For many of us, that phrase—dripping with grandmotherly insight—lands like a disappointing roadblock hell-bent on limiting us when all we want to do is soar past every limit in sight.

Jeez, isn’t having it all precisely what a steady diet of American dream ideology, Top 40 song lyrics, and stories of resolve conquering deprivation tell us we can do in this country?

If you’re anything like me, after years of those five words sounding to your go-getter ears like a worldview trying to stifle you—one fine day, you start hearing them a little differently.

  • And what once struck you as a blockade starts to resemble a gateway.
  • And what once looked like not enough now appears as the right amount.
  • And all of a sudden, you couldn’t be happier to only have some.
  • And no, you’re not quite sure what caused it, but you blink and the world looks different.

Maybe it was the sharp glimpse of emptiness you caught when looking hard at a friend’s or loved one’s “perfect.” Maybe drowning in a sea of too many halfway open doors and unmet promises prompted you to realize there must be another way. Maybe life knocked you down and you lost hold of everything, and as you slowly stood back up, you found yourself reaching only for some things.

Whatever the reason—You begin to feel yourself slow down, pull over, and pay attention. You start to recognize the bounty in limits. You start wanting less and feeling more.
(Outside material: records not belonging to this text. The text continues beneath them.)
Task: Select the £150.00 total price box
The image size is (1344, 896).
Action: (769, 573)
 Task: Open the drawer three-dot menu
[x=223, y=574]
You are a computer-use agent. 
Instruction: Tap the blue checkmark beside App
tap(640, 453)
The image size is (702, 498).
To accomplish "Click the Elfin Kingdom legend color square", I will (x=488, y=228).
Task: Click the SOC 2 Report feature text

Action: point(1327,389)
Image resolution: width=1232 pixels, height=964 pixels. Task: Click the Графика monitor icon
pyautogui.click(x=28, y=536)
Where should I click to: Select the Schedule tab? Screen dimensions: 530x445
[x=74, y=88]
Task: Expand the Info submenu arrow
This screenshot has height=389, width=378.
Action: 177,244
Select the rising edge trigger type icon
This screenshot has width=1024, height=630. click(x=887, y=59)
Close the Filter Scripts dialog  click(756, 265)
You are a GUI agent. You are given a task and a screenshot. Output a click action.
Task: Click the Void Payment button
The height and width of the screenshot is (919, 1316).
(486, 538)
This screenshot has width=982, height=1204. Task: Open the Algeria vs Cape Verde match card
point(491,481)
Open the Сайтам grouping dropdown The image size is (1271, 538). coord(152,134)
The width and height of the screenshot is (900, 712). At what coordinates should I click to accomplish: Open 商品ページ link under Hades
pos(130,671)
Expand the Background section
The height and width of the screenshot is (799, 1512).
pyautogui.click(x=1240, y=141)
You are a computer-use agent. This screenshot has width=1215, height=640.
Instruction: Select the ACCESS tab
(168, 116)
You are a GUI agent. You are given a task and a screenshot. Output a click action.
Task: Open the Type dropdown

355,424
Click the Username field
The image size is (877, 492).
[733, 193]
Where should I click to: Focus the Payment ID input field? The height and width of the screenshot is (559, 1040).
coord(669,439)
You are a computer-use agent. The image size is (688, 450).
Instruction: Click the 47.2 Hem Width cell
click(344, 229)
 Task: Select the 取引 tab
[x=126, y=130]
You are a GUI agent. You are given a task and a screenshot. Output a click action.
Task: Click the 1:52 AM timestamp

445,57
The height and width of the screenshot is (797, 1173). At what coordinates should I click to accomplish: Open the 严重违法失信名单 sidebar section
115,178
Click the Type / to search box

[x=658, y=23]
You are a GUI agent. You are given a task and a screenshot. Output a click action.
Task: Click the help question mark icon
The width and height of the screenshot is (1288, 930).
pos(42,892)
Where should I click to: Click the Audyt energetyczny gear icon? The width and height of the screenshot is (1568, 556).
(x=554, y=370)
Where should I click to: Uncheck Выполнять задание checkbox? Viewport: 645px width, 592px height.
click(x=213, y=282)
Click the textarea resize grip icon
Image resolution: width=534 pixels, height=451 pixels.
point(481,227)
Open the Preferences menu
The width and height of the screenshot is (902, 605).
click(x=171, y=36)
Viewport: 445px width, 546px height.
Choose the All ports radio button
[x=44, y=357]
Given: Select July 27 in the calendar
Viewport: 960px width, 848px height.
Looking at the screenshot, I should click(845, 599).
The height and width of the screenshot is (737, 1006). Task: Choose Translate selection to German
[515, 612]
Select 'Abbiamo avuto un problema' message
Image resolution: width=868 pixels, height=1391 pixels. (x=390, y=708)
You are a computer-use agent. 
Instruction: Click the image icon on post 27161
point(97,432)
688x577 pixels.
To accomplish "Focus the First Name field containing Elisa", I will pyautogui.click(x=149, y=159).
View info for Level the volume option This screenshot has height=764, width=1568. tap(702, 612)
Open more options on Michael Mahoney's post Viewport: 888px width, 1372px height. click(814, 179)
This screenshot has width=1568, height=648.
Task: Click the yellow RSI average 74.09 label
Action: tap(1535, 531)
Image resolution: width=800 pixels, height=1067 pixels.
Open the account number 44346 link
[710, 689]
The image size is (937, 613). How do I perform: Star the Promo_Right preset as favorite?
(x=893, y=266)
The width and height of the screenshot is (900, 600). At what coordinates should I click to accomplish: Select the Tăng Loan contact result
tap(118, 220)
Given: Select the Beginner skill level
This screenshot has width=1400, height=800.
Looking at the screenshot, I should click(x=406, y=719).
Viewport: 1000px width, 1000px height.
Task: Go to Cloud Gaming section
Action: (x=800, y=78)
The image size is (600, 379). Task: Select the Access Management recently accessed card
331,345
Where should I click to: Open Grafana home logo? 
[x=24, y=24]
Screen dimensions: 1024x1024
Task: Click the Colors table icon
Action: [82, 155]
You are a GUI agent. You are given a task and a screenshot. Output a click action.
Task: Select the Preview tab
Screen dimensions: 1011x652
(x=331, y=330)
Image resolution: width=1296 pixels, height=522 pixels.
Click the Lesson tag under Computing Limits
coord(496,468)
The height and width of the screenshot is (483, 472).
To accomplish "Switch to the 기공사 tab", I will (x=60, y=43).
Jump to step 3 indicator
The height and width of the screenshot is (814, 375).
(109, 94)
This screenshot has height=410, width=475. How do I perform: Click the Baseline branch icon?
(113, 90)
And as you follow this thread, the wisdom, the opportunity, and indeed the joy of not having it all begins to unfold into your life with glorious, resounding relief.

Thank God, you think. No wonder, you laugh. My time and energy are precious resources, you realize. The more I give to the places in my life that feed me, the more I grow, you notice. The more I give to the places in my life where I scurry around grasping, the more I suffer, you humbly acknowledge.

And those thoughts awaken questions.

Has my striving for more actually made me happier or wiser? Or have I just grown used to the chase?  

Why was having it all ever my goal in the first place?  What all do I really need? What all do I really want?

And as you answer the questions, more just keep rolling in the door. (Don’t worry. That’s a good sign.)

And the more thoughts in this direction that you listen to, the more questions you pause long enough to answer, the more you start to see this lesson play itself out on countless life frontiers.

It shows up in what you need, how you love, what you earn, how you spend, what you seek, how you listen, what you give, and who you know, believe, and trust yourself to be.

And the more it shows up, guess what? The less you need and the less you want.